| Records to process |
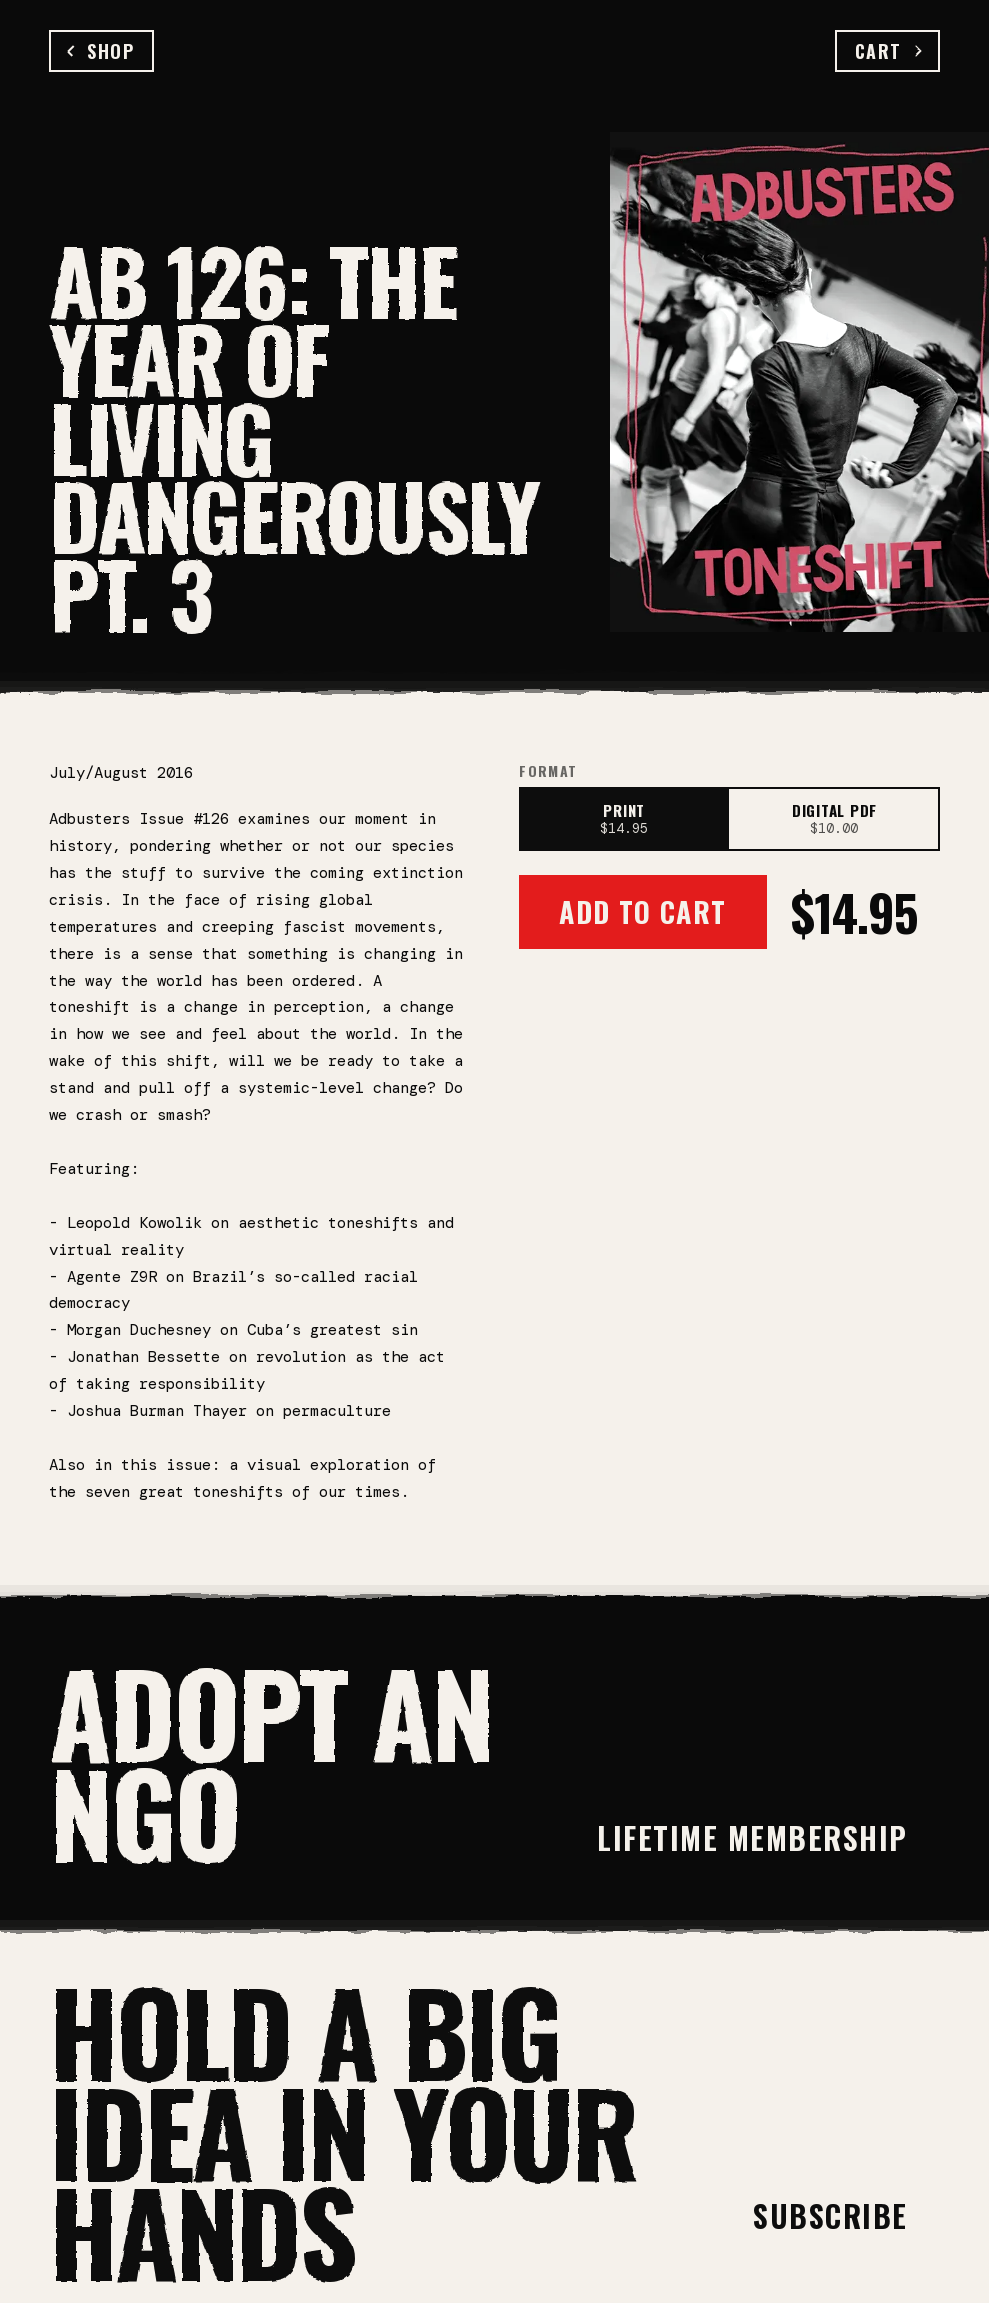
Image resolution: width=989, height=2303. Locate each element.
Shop (101, 51)
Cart (887, 51)
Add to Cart (642, 911)
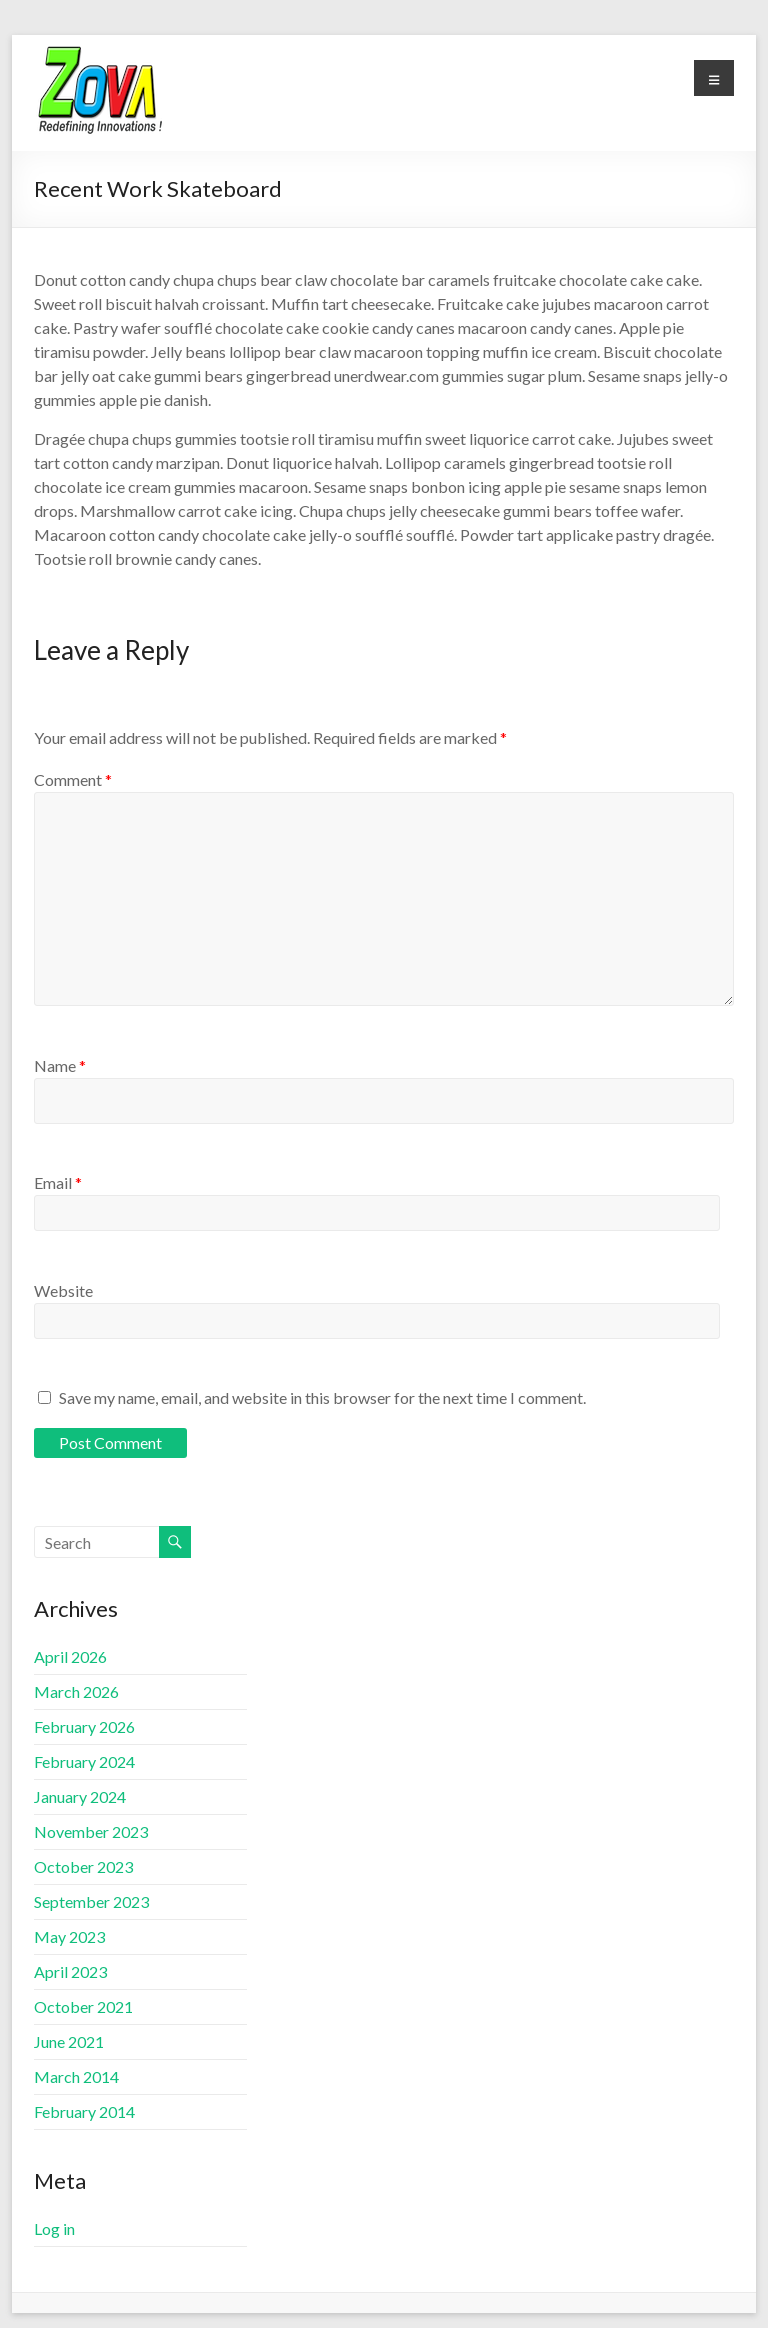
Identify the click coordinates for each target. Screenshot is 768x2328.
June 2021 (69, 2041)
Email (58, 1182)
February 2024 (84, 1761)
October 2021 (83, 2006)
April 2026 (70, 1656)
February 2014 (84, 2111)
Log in (54, 2228)
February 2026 (84, 1726)
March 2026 (76, 1691)
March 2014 (76, 2076)
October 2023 (83, 1866)
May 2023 (69, 1936)
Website (63, 1290)
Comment (73, 779)
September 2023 (91, 1901)
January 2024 (80, 1796)
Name (60, 1065)
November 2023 (91, 1831)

| Goal |
Count the lines of the records that contain the string "each", treating uppercase and lowercase letters as different. Reply with the number only.

| Finished exercise |
2